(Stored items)
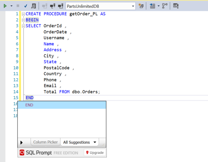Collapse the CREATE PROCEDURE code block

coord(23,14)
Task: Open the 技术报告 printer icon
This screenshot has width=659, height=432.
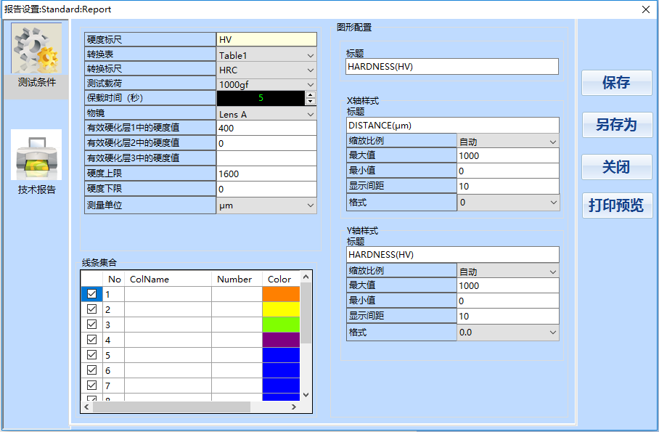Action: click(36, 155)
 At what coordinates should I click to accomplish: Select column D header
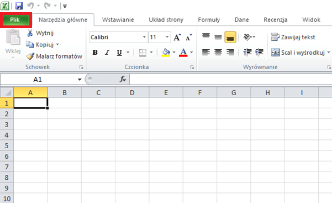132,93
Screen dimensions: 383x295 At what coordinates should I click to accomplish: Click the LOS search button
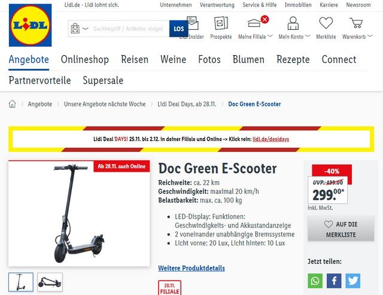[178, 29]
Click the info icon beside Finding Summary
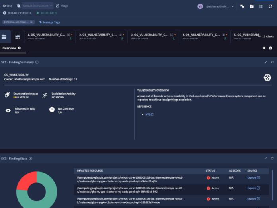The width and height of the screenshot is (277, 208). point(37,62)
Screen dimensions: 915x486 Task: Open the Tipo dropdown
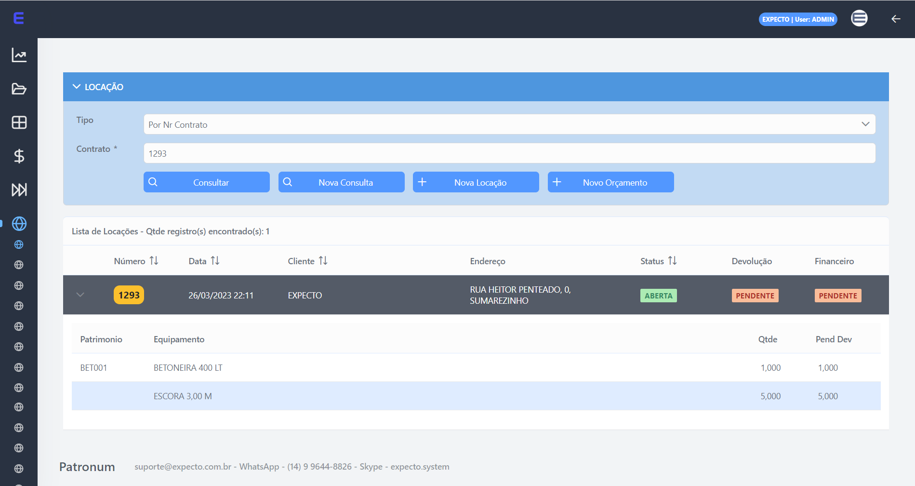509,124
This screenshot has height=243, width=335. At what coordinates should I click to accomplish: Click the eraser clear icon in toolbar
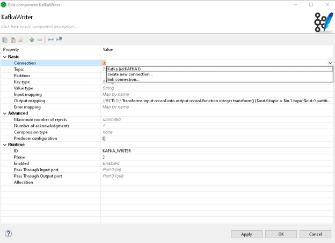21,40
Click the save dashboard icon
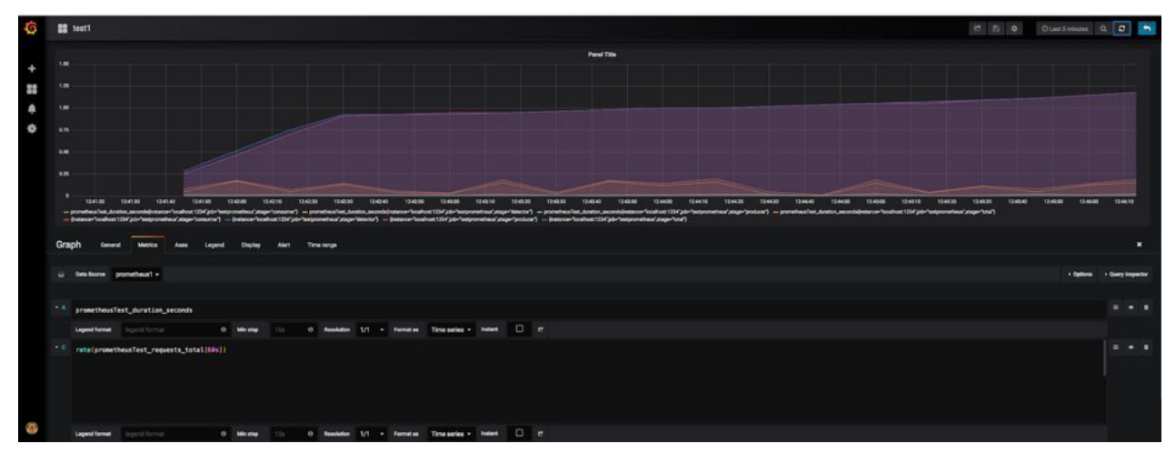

...

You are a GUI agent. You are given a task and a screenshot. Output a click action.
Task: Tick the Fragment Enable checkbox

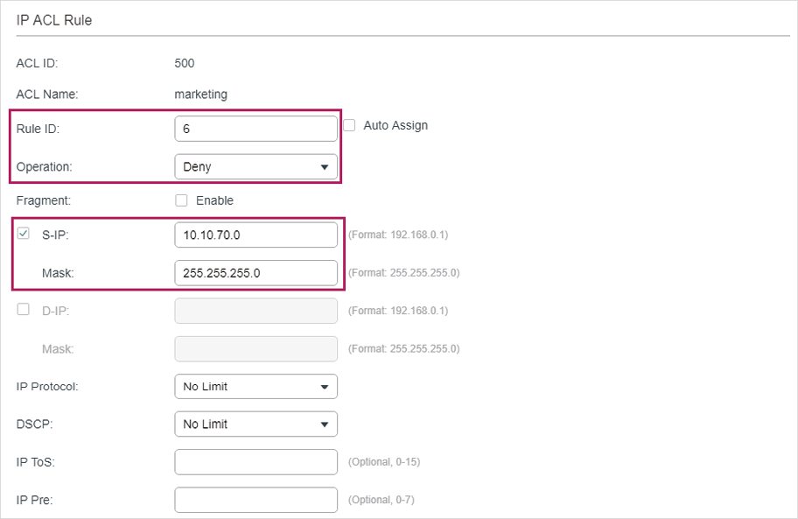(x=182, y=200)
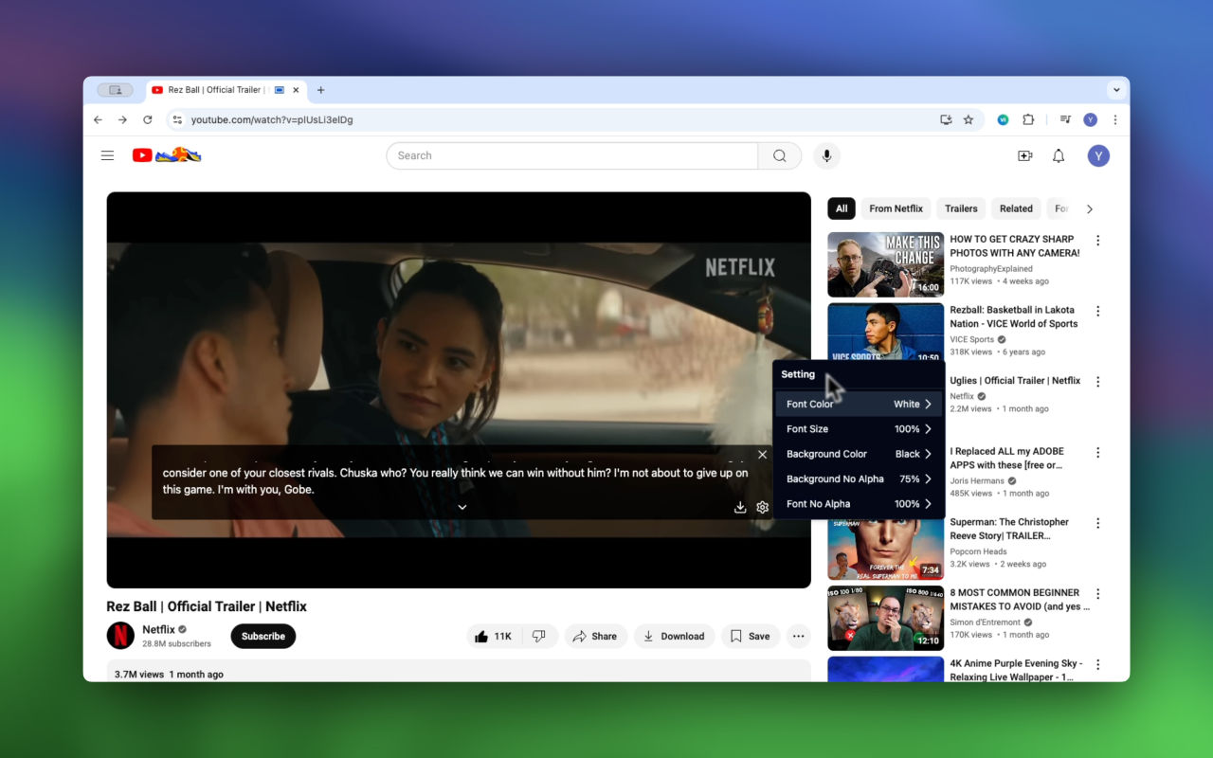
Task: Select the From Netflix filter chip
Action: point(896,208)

> **BRIEF**: The lines above starting at the one that holds "Click the info icon beside Finding Summary" and ending at the one that holds "Click the save dashboard icon" are to be written out exactly, ends included, and no pictures are to be copied.

> **EXERCISE ANSWER**:
Click the info icon beside Finding Summary
The width and height of the screenshot is (277, 208). point(37,62)
Screen dimensions: 915x486 Task: Open the Tipo dropdown
509,124
This screenshot has height=243, width=335. At what coordinates should I click to accomplish: Click the eraser clear icon in toolbar
21,40
Click the save dashboard icon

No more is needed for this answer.